How many times have you heard me say it from your pulpit in our sanctuary? The opposite of faith isn’t doubt. It is fear. Of course, fear and concern are real these days! That’s one of the reasons why the collective eye of the readers of Luke’s gospel is drawn to the people’s great fear. But they begged Jesus to leave. When Jesus, the Son of God, stepped into our world, when he burst forth from Mary’s womb, he came bearing our very flesh. A flesh that aches when surrounded by the darkness of this world. And as we linger there just outside the tombs with the man-made whole sitting at the feet of Jesus, Luke wants you to remember another tomb. Luke knows you know of another tomb in the gospel. That tomb is empty. For this Jesus, the Savior who steps into your world again and again, this Son of the Most High God has conquered death and plunged the depths of hell itself. He has forever broken the chains and the shackles of those powers and principalities. And for those of us who live in world so uncontained, in a land of deep darkness, on us, a light has shined.

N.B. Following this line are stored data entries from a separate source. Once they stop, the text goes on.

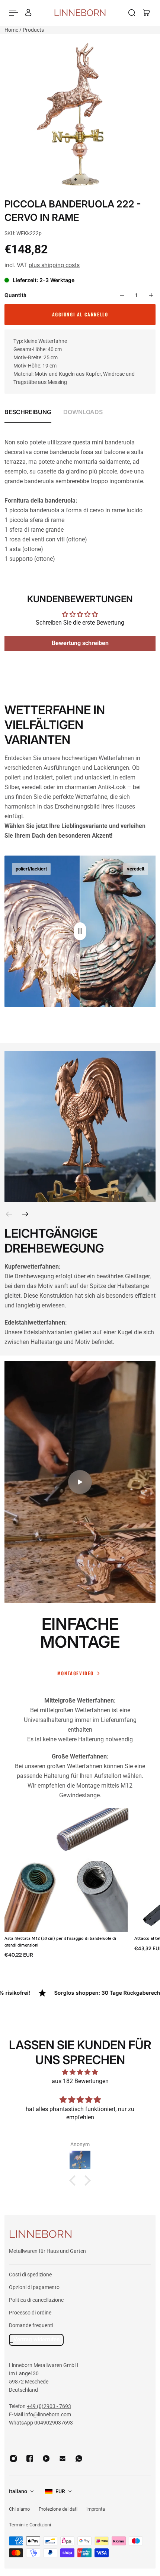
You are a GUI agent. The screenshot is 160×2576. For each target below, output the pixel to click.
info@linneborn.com (47, 2414)
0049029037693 (53, 2423)
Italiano (18, 2491)
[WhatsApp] (79, 2458)
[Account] (28, 12)
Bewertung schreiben (80, 643)
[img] (80, 2072)
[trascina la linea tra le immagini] (80, 931)
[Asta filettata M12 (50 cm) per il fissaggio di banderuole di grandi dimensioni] (66, 1870)
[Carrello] (146, 12)
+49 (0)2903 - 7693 (49, 2406)
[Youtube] (46, 2458)
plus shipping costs (54, 265)
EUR (60, 2491)
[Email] (62, 2458)
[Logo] (80, 12)
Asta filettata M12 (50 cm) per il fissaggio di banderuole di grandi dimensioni (60, 1941)
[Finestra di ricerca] (131, 12)
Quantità (15, 295)
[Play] (80, 1482)
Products (33, 30)
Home (11, 30)
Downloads (83, 412)
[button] (74, 2180)
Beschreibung (27, 412)
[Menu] (13, 12)
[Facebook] (30, 2458)
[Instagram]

And so today, this week, and next week, and the week after that, and the month after that, God’s people will dare to hope, and the people of God will not fear, as the Psalmist writes, “though the earth change, though the mountains shake (Ps 46)”.  We will dare to pray for healing and wholeness and seek to love our neighbors as ourselves. We will continue to be the body of Christ for one another so we can be the body of Christ for the world. We will keep yearning to serve others and work for justice all with compassion and mercy and kindness, fully assured that the kingdom in heaven shall surely be coming on earth. A kingdom where “they will hunger no more, and thirst no more, and the Lamb at the center of the throne will be their shepherd.” And the one who is on the throne, the one who stepped out of the boat into our world will lead us to springs of living water and wipe away every tear from our eye.

Until that day, here along the Way in this world where Jesus stepped out of the boat, you and I called to remember how much God has done for us. To remind one another how much Jesus has done for us. To let the world know with the very faithfulness of our lives.

The demons begged Jesus not to be sent back to the abyss. The man made whole begged to stay with Jesus. The people asked him to leave. As for us? As for you and me? Let’s beg Jesus to never, never, never leave.